What needs to be done: This exercise asks for an exact copy of the lines from the one containing "Task: Show the post's exact time via '6 hrs'" through the final line of the material, with pictures omitted.

Given records:
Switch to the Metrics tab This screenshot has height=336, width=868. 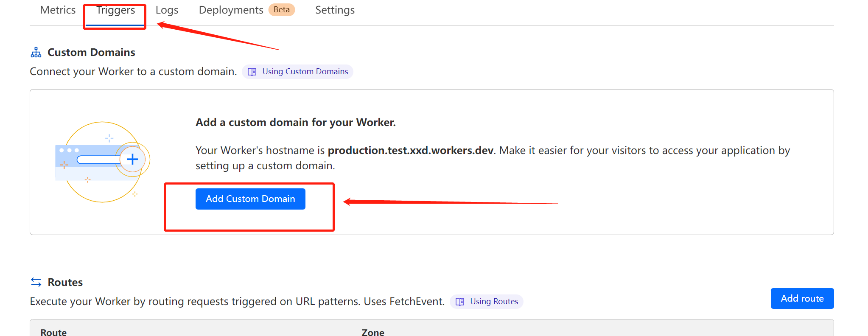(58, 10)
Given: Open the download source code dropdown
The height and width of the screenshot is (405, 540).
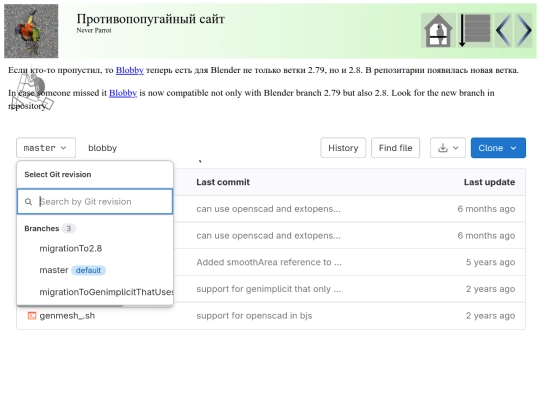Looking at the screenshot, I should coord(448,148).
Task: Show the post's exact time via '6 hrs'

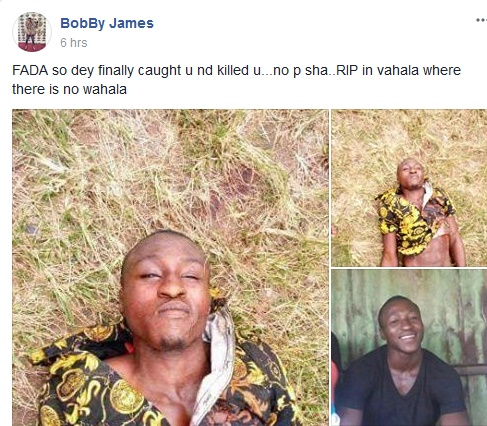Action: 74,43
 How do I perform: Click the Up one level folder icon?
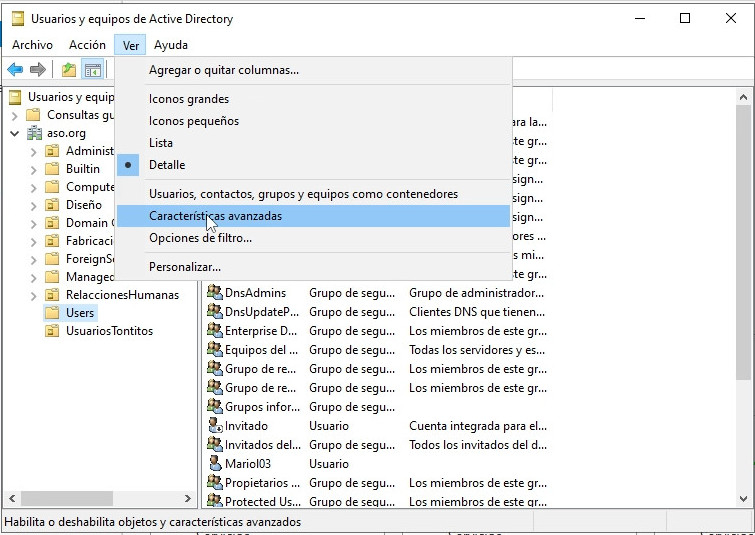tap(68, 70)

Solution:
Task: Show the post's exact time via '6 hrs'

Action: 74,43
 How do I perform: Click the Up one level folder icon?
tap(68, 70)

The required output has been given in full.